Il Gatto a Nove Code - 1971
Com o frisson causado pelo seu filme de estréia, "O Pássaro das Plumas de Cristal", lançado em 1970, Dario Argento não titubeou e lançou em 1971 dois filmes de uma tacada só: "O Gato de Nove Caudas" e "Quatro Moscas Sobre Veludo Cinza". Esse trio inicial de sua carreira forma a chamada trilogia dos animais, onde todos os títulos continham bichos, pratica que ficou bem comum nos gialli a partir daí.
Em "O Gato de Nove Caudas" temos como um dos protagonistas o cego Franco Arno (Karl Malden) que vive com sua sobrinha, a pequena Lori (Cinzia De Carolis, que depois faria "A Noite dos Demônios" e "Cannibal Apocalypse"). Numa bela noite, essa dupla peculiar caminha pela calçada quando Arno ouve uma estranha conversa envolvendo uma chantagem, vindo de um carro estacionado. Na mesma noite, um instituto de pesquisas sobre genética, que fica ao lado do prédio onde o cego e sua sobrinha moram, é invadido por um estranho, que inclusive agride o guarda da portaria. Dos funcionários à polícia todos estão desorientados, pois parece que nada foi roubado.
No dia seguinte um dos pesquisadores do instituto morre num misterioso acidente, e, através de uma foto de jornal, é reconhecido pela sobrinha de Arno como um dos homens que estariam conversando no carro na fatídica noite. Frank Arno, que é ex-jornalista e ficou privado da visão após um acidente de carro, embora seja daqueles cegos que 'enxergam' melhor que muita gente boa de visão, entra de cabeça na investigação do caso. Para isso conta com a ajuda do repórter Carlo Giordani (James Franciscus).
As investigações levam Carlo até a filha do dono do Instituto, Anna Terzi (Catherine Spaak), com quem nosso jovial herói acaba estabelecendo um romance. E claro que em meio às investigações outros cadáveres irão aparecer. Até que o misterioso assassino comete a inconveniência de sequestrar a sobrinha de Arno, o cego moverá mundos e fundos até pegá-lo em um final clássico.
"O Gato de Nove Caudas", seguindo os passos do filme anterior de Argento, foi sucesso de bilheteria, embora seja sensivelmente inferior. A trama não é das mais empolgantes, e esse é seu ponto mais fraco. Fica evidente a tentativa do roteiro de subverter alguns clichês do giallo, estabelecidos pelo próprio diretor em seu filme anterior, mas que não funciona a contento. O filme apresenta alguns pontos mortos na narrativa, onde a duração de quase duas horas atrapalha.
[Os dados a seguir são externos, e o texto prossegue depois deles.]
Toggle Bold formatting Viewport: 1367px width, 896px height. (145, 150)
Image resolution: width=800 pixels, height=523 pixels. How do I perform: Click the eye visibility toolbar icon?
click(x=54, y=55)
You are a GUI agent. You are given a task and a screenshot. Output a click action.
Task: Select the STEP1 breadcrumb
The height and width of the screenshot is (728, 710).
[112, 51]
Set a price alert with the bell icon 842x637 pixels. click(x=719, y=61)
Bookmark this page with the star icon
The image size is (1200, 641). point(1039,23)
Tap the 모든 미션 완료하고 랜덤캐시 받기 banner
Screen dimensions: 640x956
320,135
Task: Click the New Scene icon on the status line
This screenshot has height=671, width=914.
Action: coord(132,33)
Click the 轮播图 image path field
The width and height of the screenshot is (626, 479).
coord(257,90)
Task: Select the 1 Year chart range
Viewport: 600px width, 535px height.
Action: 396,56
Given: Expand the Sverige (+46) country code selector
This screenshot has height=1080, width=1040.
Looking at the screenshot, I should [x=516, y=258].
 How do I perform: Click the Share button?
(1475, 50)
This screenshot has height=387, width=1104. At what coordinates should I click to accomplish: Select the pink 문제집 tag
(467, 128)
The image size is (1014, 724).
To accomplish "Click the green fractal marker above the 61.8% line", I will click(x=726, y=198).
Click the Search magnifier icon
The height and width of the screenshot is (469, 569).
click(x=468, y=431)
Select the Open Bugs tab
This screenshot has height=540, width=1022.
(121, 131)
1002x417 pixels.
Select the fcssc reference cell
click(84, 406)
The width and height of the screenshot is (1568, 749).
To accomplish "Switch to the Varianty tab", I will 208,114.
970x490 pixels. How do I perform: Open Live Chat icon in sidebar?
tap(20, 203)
Assim como no filme anterior, Argento aposta nos alívios cômicos, como a disputa em um bar de quem fala mais insultos. O diretor aqui se utiliza de trucagens, como a cena da morte na estação de trens, e o final fatídico do vilão. Também usa e abusa novamente da câmera subjetiva, fazendo papel de vilão e a estilização herdeira de Mario Bava.
Os detratores de Dario Argento reclamam muito das más interpretações em seus filmes. O diretor, mais preocupado com o impacto visual, se concentrando em ângulos e movimentos de câmera, sempre descuidam no quesito elenco, resultando em muitas interpretações artificiais que pode espantar os não iniciados no cinema desse singular autor. Agora "O Gato de Nove Caudas" tem um trunfo a seu favor: Karl Malden. Que me desculpem o Professor John McGregor de Donald Pleasence em "Phenomena" ou investigador aposentado Moretti de Max Von Sydow de "Slepless / Non ho Sonno" , mas o cego Frank Arno de Karl Malden é o melhor personagem da filmografia de Argento. E a relação deste com sua sobrinha é tão convincente que a cena final com a voz em off da garotinha chamando o tio é comovente. Só por Malden já vale o filme.
Temos ainda a boa trilha do Mestre Ennio Morricone que como em seus trabalhos no campo do giallo é puramente jazzística, ao contrário de seus maravilhosos experimentos em explosões vocais e instrumentais nos spaghetti westerns. Nesses mistérios italianos quem se deu melhor foi seu amigo, e parceiro de vários trabalhos, Bruno Nicolai, é só conferir a trilha de “Todas as Cores do Medo”.
O título traz um duplo sentido, que se refere tanto à trama, que envolve pesquisas genéticas, como poderia se referir ao chicote homônimo com nove pontas, bem conhecido pelos praticantes de BDSM, o que tem muito tudo a ver com o universo do giallo, essa versão pervertidamente italiana dos mistérios ingleses do whodunnit.
"O Gato de Nove Caudas", embora inferior ao "O Pássaro das Plumas de Cristal", ainda assim é um giallo digno e que merece ser visto.
O Gato de Nove Caudas (Il Gatto a Nove Code / Cat o' Nine Tails, Itália / França / Alemanha ocidental, 1971) Direção: Dario Argento Com: James Franciscus, Karl Malden, Catherine Spaak, Pier Paolo Capponi, Horst Frank, Rada Rassimov, Aldo Reggiani, Cinzia De Carolis.